US aircraft carrier USS John C. Stennis (CVN 74) received supplies as part of a temporary cargo transfer initiative in Sri Lanka, beginning Jan. 24. This has symbolism value given increase in PLA presence in the Indian Ocean Region.

India has been worried with growing Chinese Navy presence in Lankan waters and closer to Lankan waters. Hambantota Port in Southern Sri Lanka has potential to emerge as a Chinese base in future. China is also involved in Colombo port city project as well. India on its part will be present in Hambantota airport and Trincomalee port besides other ongoing projects. It is no secret that Lanka is reeling under Chinese debt as the island nation is placed as a key pillar in Beijing’s BRI.

“A C-2A Greyhound carrier onboard delivery aircraft from Fleet Logistics Support Squadron (VRC) 30 operated from Bandaranaike International Airport near Colombo. The C-2A received a variety of supplies transferred earlier in the week from a U.S. Navy C-40A Clipper logistics aircraft and then flown back to John C. Stennis, which is outside Sri Lankan territorial waters,” wrote Lt. Cmdr. Jessica Anderson, onboard USS John C. Stennis, in an article titled ‘USS John C. Stennis transfers supplies from Sri Lanka’

Supplies included spare parts, tools, personal mail, paper goods, and other items. “Support services went well during our first stop in Sri Lanka in early December 2018,” said, Lt. Cmdr. Brett Learner, officer in charge, VRC-30. “The opportunity to conduct a temporary cargo transfer in Colombo for a second time provides a resource in a strategic location in the Indian Ocean that we can leverage while in the area.”

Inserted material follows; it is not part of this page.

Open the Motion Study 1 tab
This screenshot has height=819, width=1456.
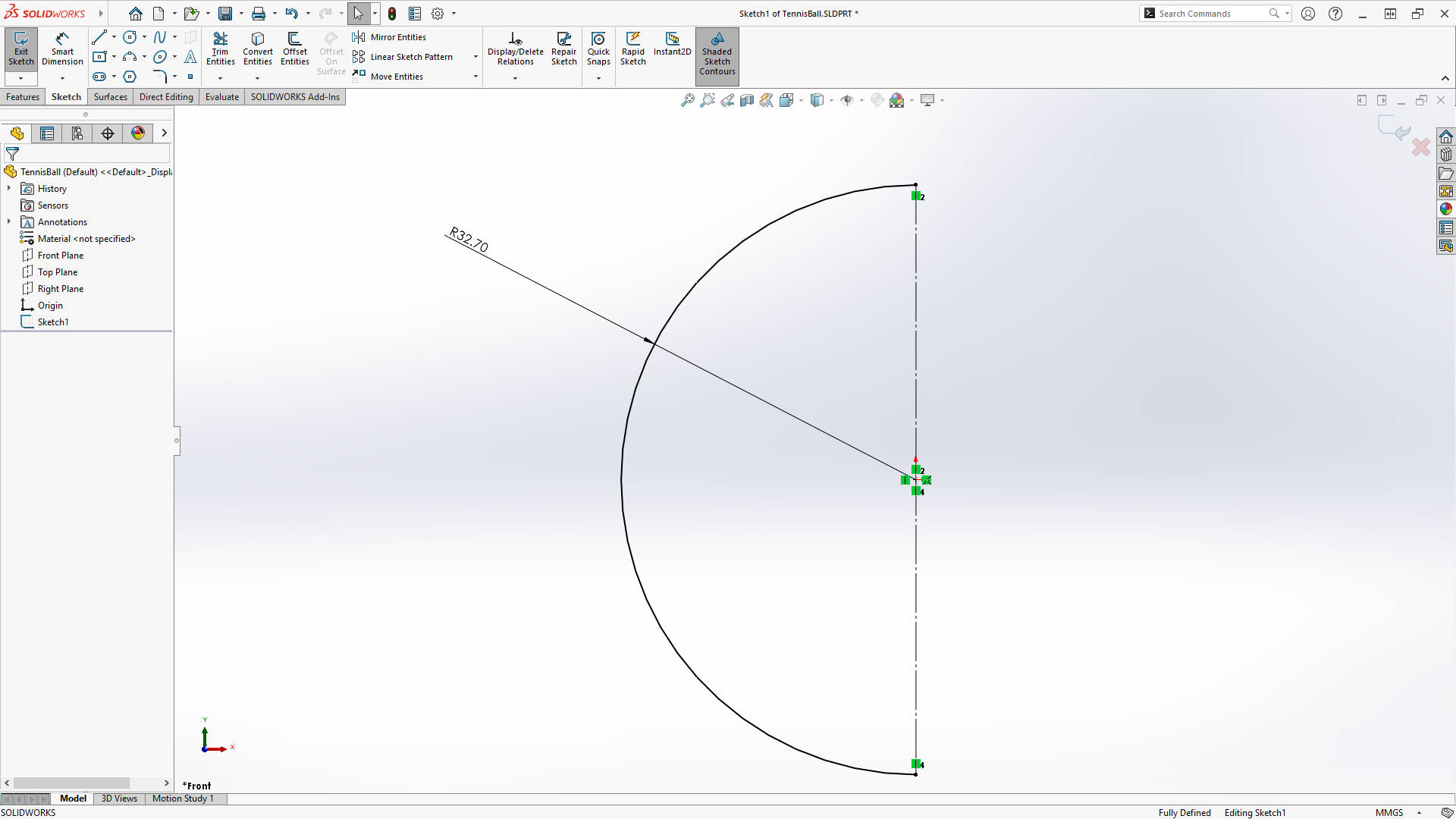[x=182, y=799]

“The temporary cargo transfer initiative facilitates airstrips and short-term storage facilities to receive large-scale shipments to move out in various directions in smaller shipments, allowing ships to continue operating at sea by receiving the right material at the right place and time. The initiative promotes Sri Lanka’s growing role as a regional hub for logistics and commerce. The cargo transfer conducted in January contributed approximately 25 million Sri Lankan rupees to the local economy, supporting local businesses,” the article noted.

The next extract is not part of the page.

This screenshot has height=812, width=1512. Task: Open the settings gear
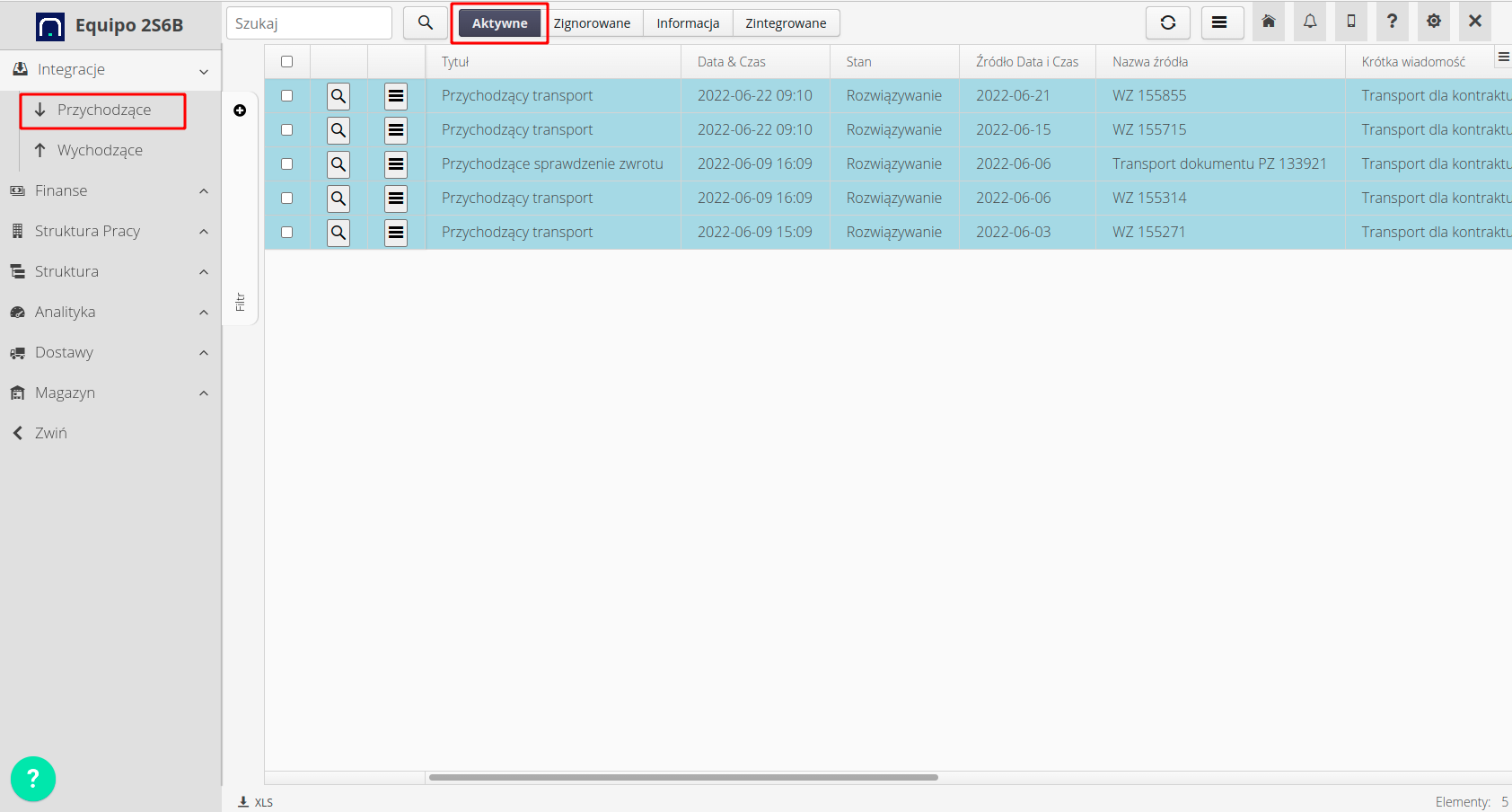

“Sri Lanka’s leaders have outlined their vision for the country’s regional engagement that reflects its location at the nexus of the Indo-Pacific and seizes the opportunities that this unique position presents,” said U.S. Ambassador Alaina B. Teplitz. “We are happy to support this vision through a range of mutually beneficial initiatives, such as contracting Sri Lankan services and goods to support U.S. military and commercial vessels that often transit the Indo-Pacific’s busy sea lanes.”

No cargo, military equipment, or personnel associated with this initiative will remain in Sri Lanka after completion of the cargo transfers, according to Lt. Cmdr. Anderson.